Embora com certo desagrado, o advogado acabou por aceitar a proposta, posto o que firmaram o acordo com um aperto de mão como se fossem amigos.
- Então até depois - disse o Dr. Alexandre Bitola a dirigir-se para a porta. - Tenho ainda muito trabalho pela frente. De repente voltou atrás e estendeu ao outro o pequeno retângulo de papel brilhante e colorido: - Pode ficar com isto.
Adão Cordeiro pegou com relutância na fotografia e um novo arrepio de horror percorreu-o ao rever a imagem do crime que lhe imputavam. Não havia por onde fugir: lá estava ela em cima da sua mesa, morta, sem pele, com uma faca espetada. Com espanto, deu consigo a pensar que quem quer que o tivesse feito tinha feito bem, porque a pele dela era enrugada e já sem vida mesmo antes de lha tirarem… Lembrava-se ainda de como era quando a trouxera para casa, sã, a pele lisinha e suave sem uma única mancha. Tinha-a trazido por puro capricho, só porque ela era linda e ele gostava de ter coisas lindas. Mas em raros momentos sentira prazer em olhar para ela e, tal como outras coisas na vida que se entretinham a contrariá-lo, em pouco tempo ela tinha deixado de ser como era. Depressa perdera o aspecto são e a pele, antes tão lisinha e suave, tinha-se enchido de manchas e rugas. A pele… Sentiu náuseas… Pouco a pouco foi recordando como nesse dia chegara a casa exausto e cheio de fome depois de uma manhã particularmente difícil e pouco rentável; como sem sequer lavar as mãos almoçara em silêncio, olhando-a de quando em vez, com um sentimento íntimo de repulsa por ela e pela presença dela ali, a desafiá-lo só por existir e lhe lembrar que havia muitas outras iguais a ela. Demorara a engolir a última garfada do esparguete demasiado cosido, como se engoli-la tornasse inevitável fazer o que sabia já ter decidido.
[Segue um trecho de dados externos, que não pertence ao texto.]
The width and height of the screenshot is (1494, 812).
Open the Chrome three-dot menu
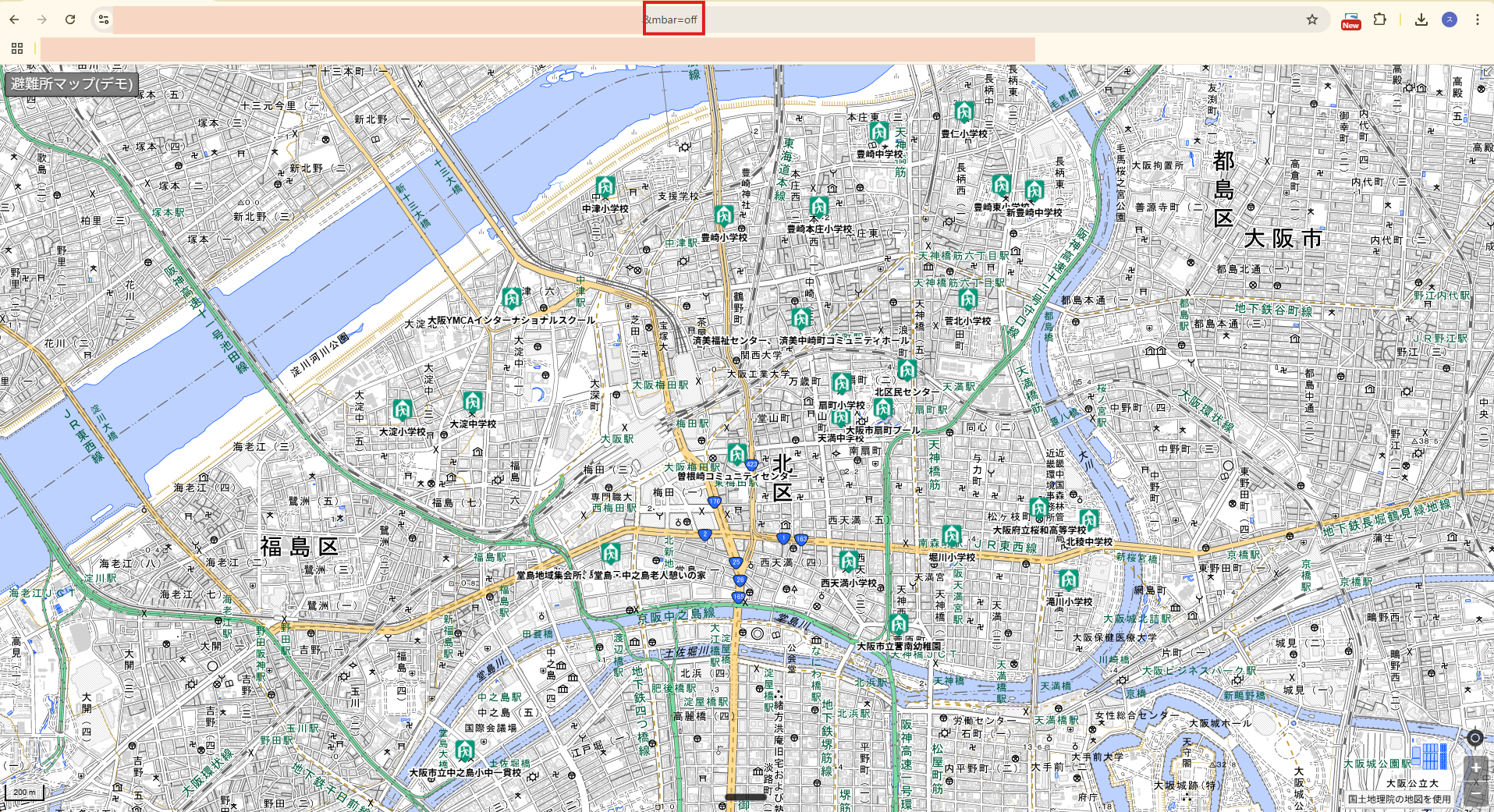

E fez, sabia agora…pegara na faca e, sem aviso, começara a tirar-lhe a odiosa pele com uma fúria crescente de nojo… depois, cego de raiva, espetara-lhe a faca e ali mesmo a largara, em cima da mesa, para correr à casa de banho e vomitar todo o almoço sem sobremesa… Sim, fora ele… Desde miúdo que detestava maçãs.
4 Comments:
Uma grande história de suspense! Imagina que atá já tava a pensar que a vítima era a galinha! Mas uma maçã?!!! Nunca pensei! É caso pra dizer que essa morreu duas vezes!
Esta narrativa expressa uma perspectiva do mundo contemporâneo em que a vida quotidiana se torna supérflua, quando limitada pelas normas sociais que reprimem os impulsos do ser humano. Nesse contexto se insere o seu apelo implícito à liberdade dos actos e das palavras.
Lia! Lia! Lia! Lia!
clap clap clap clap
Como vês, este contonto digno de um enredo para o Nero Wolfe, já originou um upgrade na tua claque.
Uma galinha, Lálé? Mas a que propósito, mulher??? Não se via logo que era uma maçã??? Tudo ali explicadinho, como diz muito bem o Macaco Adriano acerca desta narrativa (foi uma bela análise, Macaco... gostei particularmente da parte em que a vida quotidiana se torna supérfula - porque sempre nos dá a esperança de que alguma vez venha a ser necessária... ou tenha sido, não sei... depois do natal penso no assunto).
Jigoku, este contonto merecia mesmo um upgrade... foi a coisa maior que escrevi, acho eu (sem contar com os trabalhos, claro...).